God rehearsed with Abram what He did for him. Because He planned for Abram to inherit the land of Canaan, He brought him out of the city of Ur of the Chaldees. Wanting to be assured, Abram asked, “Lord God, whereby shall I know that I shall inherit it?” As an answer, God tells Abram to prepare an offering of a three-year-old heifer, she goat, and ram, a turtledove, and a young pigeon. In his preparation, Abram divided the larger animals in half and laid them side by side; however, he placed the birds whole. Eventually, vultures attempted to devour portions of the offering; however, Abram scared them away.

When evening time came, a dreadful feeling came upon Abram as he slept. Furthermore, God revealed to Abram that for four hundred years, his posterity would be in a foreign land where they would experience oppression, and God would judge the oppressors. After four generations, Abram’s posterity would leave that place with a great bounty. Abram would die peacefully at an old age.

When darkness increased, a smoking furnace and a burning lamp passed between the sacrificial offering, and God made a covenant with Abram. From the Nile River in Egypt to the River Euphrates in Assyria, the land belonging to the Kenites, the Kenizzites, the Kadmonites, the Hittites, the Perizzites, the Rephaim, the Amorites, the Canaanites, the Girgashites, and the Girgashites would be given to Abram’s seed.

Historically, after returning from successfully battling the four Eastern kings in the previous chapter, the king of Sodom offered Abram a reward, which he rejected. In this chapter, God tells him that He will be his reward.

This was the second recorded instance of God making a covenant with humanity. Typically, when a covenant was made between two individuals in ancient times, the sacrifice was cut in half, and the individuals would pass between the halves. This covenant was a one-sided (unilateral) covenant for Abram watched while God acted on behalf of both of them. Abram could not break this covenant because he was a recipient and not a co-signer.

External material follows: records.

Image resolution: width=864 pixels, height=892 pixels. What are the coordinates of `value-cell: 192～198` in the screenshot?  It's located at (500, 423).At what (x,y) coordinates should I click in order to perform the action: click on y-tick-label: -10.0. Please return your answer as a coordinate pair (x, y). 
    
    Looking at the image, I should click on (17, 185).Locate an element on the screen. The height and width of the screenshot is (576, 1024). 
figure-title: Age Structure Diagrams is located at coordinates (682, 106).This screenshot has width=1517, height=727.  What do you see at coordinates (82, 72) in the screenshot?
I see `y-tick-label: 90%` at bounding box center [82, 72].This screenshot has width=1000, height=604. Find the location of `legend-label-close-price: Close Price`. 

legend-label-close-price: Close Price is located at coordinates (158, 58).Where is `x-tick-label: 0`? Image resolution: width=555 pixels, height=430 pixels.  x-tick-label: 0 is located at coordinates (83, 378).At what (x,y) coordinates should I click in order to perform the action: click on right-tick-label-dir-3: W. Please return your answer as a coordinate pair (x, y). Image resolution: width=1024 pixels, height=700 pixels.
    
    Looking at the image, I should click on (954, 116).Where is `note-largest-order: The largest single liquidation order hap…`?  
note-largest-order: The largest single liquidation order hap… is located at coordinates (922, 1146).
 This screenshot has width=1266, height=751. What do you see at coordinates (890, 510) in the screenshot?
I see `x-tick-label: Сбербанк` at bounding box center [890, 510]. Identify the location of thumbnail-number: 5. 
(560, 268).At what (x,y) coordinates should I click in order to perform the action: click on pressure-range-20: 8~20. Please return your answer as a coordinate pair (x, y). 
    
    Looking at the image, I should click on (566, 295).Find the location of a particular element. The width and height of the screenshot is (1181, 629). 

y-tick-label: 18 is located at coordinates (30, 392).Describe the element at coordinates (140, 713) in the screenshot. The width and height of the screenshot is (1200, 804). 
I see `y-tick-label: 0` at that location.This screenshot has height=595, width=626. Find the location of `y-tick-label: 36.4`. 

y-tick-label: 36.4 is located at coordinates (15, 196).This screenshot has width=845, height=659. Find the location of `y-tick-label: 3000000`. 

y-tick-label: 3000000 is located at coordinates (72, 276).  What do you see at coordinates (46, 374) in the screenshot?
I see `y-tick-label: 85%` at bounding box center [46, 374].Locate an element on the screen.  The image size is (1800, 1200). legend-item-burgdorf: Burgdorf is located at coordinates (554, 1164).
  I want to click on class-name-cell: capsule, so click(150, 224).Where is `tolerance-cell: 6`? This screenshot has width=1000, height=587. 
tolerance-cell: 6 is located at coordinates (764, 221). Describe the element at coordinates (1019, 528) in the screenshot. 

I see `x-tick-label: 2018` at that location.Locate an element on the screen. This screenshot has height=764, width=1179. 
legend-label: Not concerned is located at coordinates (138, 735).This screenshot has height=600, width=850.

God did it all.

Now, here are the nuggets I gained from Genesis 15:

God can bring hope into what appears to be a hopeless situation.

God does not want His children to fear, for He protects them from dangers seen and unseen.

God is the greatest reward an individual can receive.

Drive away the unwanted forces that would devour your sacrifices.

God shares with us both the good and the bad.

Receiving land is a blessing from God.